Set exercise 1 ▸
In the plea agreement passage, translate this sentence into Spanish: "Further, pursuant to Rule 11(e)(1)(C), the parties agree that the appropriate disposition of this case shall include imprisonment for not less than five (5) years and not more than seven (7) years."

Supplied passage ▸
With regard to Mukai's sentence, the agreement provided:


7. Further, pursuant to Rule 11(e)(1)(C), the parties agree that the appropriate disposition of this case shall include imprisonment for not less than five (5) years and not more than seven (7) years. If the Court, after reviewing a presentence report determines to sentence the defendant to less than five (5) years, then the United States shall be afforded an opportunity to withdraw from this plea agreement; if the Court determines to sentence the defendant to more than seven (7) years, then the defendant shall be afforded an opportunity to withdraw her plea of guilty.


8. Finally, if the defendant's cooperation and truthful testimony is of substantial assistance in the investigation and/or prosecution of others, the Government will file with the Court a motion pursuant to Section 5K1.1 of the Sentencing Guidelines permitting the Court to sentence the defendant to less than the otherwise applicable guideline range and within the range contemplated by the plea agreement.

Input for this task ▸
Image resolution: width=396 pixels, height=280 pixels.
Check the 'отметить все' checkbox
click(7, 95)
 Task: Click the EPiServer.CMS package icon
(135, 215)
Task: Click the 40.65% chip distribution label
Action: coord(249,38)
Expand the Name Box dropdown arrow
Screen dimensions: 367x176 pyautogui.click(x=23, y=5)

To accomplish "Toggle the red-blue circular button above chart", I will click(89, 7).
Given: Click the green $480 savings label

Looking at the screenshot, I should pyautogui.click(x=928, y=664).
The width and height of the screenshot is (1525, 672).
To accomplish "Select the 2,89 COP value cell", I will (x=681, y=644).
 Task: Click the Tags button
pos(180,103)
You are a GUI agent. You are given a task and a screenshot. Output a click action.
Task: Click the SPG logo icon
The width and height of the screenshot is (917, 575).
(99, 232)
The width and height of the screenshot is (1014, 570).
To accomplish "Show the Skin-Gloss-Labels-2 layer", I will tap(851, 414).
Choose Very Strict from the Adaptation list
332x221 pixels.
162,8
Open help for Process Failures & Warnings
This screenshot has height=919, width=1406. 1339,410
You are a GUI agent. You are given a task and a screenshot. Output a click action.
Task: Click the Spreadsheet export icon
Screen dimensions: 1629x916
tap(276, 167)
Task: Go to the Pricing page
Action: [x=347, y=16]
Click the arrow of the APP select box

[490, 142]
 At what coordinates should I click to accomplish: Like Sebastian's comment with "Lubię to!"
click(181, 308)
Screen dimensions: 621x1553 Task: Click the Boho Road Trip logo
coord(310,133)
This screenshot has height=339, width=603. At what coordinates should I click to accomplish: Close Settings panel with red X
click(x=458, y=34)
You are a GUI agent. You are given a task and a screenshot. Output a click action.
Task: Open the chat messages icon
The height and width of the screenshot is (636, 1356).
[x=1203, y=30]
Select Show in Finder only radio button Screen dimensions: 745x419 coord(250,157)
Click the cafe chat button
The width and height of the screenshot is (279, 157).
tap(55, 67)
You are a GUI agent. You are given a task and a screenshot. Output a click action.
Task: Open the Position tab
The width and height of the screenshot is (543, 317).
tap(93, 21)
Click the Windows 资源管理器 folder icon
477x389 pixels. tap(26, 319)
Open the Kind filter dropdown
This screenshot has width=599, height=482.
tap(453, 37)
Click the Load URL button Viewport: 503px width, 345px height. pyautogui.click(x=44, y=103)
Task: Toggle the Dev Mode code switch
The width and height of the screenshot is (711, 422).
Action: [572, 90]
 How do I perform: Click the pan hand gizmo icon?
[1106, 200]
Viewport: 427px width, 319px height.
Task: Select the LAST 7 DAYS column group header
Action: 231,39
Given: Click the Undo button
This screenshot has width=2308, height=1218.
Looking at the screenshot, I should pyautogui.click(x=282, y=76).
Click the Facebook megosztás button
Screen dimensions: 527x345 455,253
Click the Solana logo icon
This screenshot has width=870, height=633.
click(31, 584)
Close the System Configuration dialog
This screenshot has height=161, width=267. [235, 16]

Set exercise 2 ▸
Arrange the part of the records that opens with the line containing "Screen dimensions: 621x1553" and closes with the line containing "click(x=458, y=34)" as a Markdown table with columns No. and Line. Give one numbered row per line and omit any blank lines.

Result 1 ▸
Además, conforme a la Regla 11(e)(1)(C), las partes acuerdan que la resolución adecuada de este caso incluirá una pena de prisión no inferior a cinco (5) años ni superior a siete (7) años.

Result 2 ▸
| No. | Line |
|---|---|
| 1 | Screen dimensions: 621x1553 Task: Click the Boho Road Trip logo |
| 2 | coord(310,133) |
| 3 | This screenshot has height=339, width=603. At what coordinates should I click to accomplish: Close Settings panel with red X |
| 4 | click(x=458, y=34) |